Action item:
A word-for-word transcript of every entry is required.

Provided data:
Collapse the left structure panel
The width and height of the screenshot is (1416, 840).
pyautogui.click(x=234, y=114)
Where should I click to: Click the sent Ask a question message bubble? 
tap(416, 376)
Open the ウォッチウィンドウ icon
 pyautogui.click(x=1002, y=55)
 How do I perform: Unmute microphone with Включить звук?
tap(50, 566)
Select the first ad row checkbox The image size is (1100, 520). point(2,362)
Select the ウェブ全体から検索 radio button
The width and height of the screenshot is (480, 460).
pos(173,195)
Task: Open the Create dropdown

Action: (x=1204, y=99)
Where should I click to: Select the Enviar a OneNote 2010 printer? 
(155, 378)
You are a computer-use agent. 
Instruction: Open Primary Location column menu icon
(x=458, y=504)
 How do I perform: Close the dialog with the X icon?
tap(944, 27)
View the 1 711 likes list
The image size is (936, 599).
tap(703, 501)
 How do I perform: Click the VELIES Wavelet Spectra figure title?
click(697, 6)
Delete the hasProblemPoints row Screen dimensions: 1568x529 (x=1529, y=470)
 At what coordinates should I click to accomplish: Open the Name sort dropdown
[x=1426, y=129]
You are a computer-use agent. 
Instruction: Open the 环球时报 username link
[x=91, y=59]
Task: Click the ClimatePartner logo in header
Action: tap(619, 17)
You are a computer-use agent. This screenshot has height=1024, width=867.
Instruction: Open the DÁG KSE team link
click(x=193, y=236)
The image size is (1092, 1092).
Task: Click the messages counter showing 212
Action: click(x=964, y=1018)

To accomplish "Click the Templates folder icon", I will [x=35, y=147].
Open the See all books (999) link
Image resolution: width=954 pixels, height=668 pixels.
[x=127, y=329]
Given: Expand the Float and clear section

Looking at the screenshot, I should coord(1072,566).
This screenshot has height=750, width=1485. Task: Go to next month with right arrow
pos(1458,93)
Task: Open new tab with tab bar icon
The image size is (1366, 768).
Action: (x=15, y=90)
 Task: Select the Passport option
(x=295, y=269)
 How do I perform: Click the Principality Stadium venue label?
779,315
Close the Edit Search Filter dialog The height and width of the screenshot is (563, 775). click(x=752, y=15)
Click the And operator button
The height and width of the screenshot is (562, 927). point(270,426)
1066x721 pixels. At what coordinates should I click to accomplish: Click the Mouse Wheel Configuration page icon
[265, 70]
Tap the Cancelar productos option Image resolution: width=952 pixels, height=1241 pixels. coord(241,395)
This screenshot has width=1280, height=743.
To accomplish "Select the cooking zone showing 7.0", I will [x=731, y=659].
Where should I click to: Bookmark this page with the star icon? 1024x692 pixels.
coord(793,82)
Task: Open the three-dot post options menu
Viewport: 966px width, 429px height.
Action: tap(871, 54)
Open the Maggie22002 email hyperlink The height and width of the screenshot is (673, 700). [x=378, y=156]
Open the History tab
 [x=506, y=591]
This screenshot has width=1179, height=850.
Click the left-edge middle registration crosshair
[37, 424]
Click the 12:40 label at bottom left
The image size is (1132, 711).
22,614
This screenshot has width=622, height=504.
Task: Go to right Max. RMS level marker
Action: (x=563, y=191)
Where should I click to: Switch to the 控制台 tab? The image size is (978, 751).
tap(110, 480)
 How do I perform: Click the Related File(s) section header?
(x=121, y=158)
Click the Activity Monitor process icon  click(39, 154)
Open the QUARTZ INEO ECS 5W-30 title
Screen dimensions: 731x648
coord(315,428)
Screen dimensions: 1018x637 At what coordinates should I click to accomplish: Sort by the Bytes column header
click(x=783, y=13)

Completed task:
Collapse the left structure panel
The width and height of the screenshot is (1416, 840).
pyautogui.click(x=234, y=114)
Where should I click to: Click the sent Ask a question message bubble? 
tap(416, 376)
Open the ウォッチウィンドウ icon
 pyautogui.click(x=1002, y=55)
 How do I perform: Unmute microphone with Включить звук?
tap(50, 566)
Select the first ad row checkbox The image size is (1100, 520). point(2,362)
Select the ウェブ全体から検索 radio button
The width and height of the screenshot is (480, 460).
pos(173,195)
Task: Open the Create dropdown

Action: (x=1204, y=99)
Where should I click to: Select the Enviar a OneNote 2010 printer? 
(155, 378)
You are a computer-use agent. 
Instruction: Open Primary Location column menu icon
(x=458, y=504)
 How do I perform: Close the dialog with the X icon?
tap(944, 27)
View the 1 711 likes list
The image size is (936, 599).
tap(703, 501)
 How do I perform: Click the VELIES Wavelet Spectra figure title?
click(697, 6)
Delete the hasProblemPoints row Screen dimensions: 1568x529 (x=1529, y=470)
 At what coordinates should I click to accomplish: Open the Name sort dropdown
[x=1426, y=129]
You are a computer-use agent. 
Instruction: Open the 环球时报 username link
[x=91, y=59]
Task: Click the ClimatePartner logo in header
Action: tap(619, 17)
You are a computer-use agent. This screenshot has height=1024, width=867.
Instruction: Open the DÁG KSE team link
click(x=193, y=236)
The image size is (1092, 1092).
Task: Click the messages counter showing 212
Action: click(x=964, y=1018)

To accomplish "Click the Templates folder icon", I will [x=35, y=147].
Open the See all books (999) link
Image resolution: width=954 pixels, height=668 pixels.
[x=127, y=329]
Given: Expand the Float and clear section

Looking at the screenshot, I should coord(1072,566).
This screenshot has height=750, width=1485. Task: Go to next month with right arrow
pos(1458,93)
Task: Open new tab with tab bar icon
The image size is (1366, 768).
Action: (x=15, y=90)
 Task: Select the Passport option
(x=295, y=269)
 How do I perform: Click the Principality Stadium venue label?
779,315
Close the Edit Search Filter dialog The height and width of the screenshot is (563, 775). click(x=752, y=15)
Click the And operator button
The height and width of the screenshot is (562, 927). point(270,426)
1066x721 pixels. At what coordinates should I click to accomplish: Click the Mouse Wheel Configuration page icon
[265, 70]
Tap the Cancelar productos option Image resolution: width=952 pixels, height=1241 pixels. coord(241,395)
This screenshot has width=1280, height=743.
To accomplish "Select the cooking zone showing 7.0", I will [x=731, y=659].
Where should I click to: Bookmark this page with the star icon? 1024x692 pixels.
coord(793,82)
Task: Open the three-dot post options menu
Viewport: 966px width, 429px height.
Action: tap(871, 54)
Open the Maggie22002 email hyperlink The height and width of the screenshot is (673, 700). [x=378, y=156]
Open the History tab
 [x=506, y=591]
This screenshot has width=1179, height=850.
Click the left-edge middle registration crosshair
[37, 424]
Click the 12:40 label at bottom left
The image size is (1132, 711).
22,614
This screenshot has width=622, height=504.
Task: Go to right Max. RMS level marker
Action: (x=563, y=191)
Where should I click to: Switch to the 控制台 tab? The image size is (978, 751).
tap(110, 480)
 How do I perform: Click the Related File(s) section header?
(x=121, y=158)
Click the Activity Monitor process icon  click(39, 154)
Open the QUARTZ INEO ECS 5W-30 title
Screen dimensions: 731x648
coord(315,428)
Screen dimensions: 1018x637 At what coordinates should I click to accomplish: Sort by the Bytes column header
click(x=783, y=13)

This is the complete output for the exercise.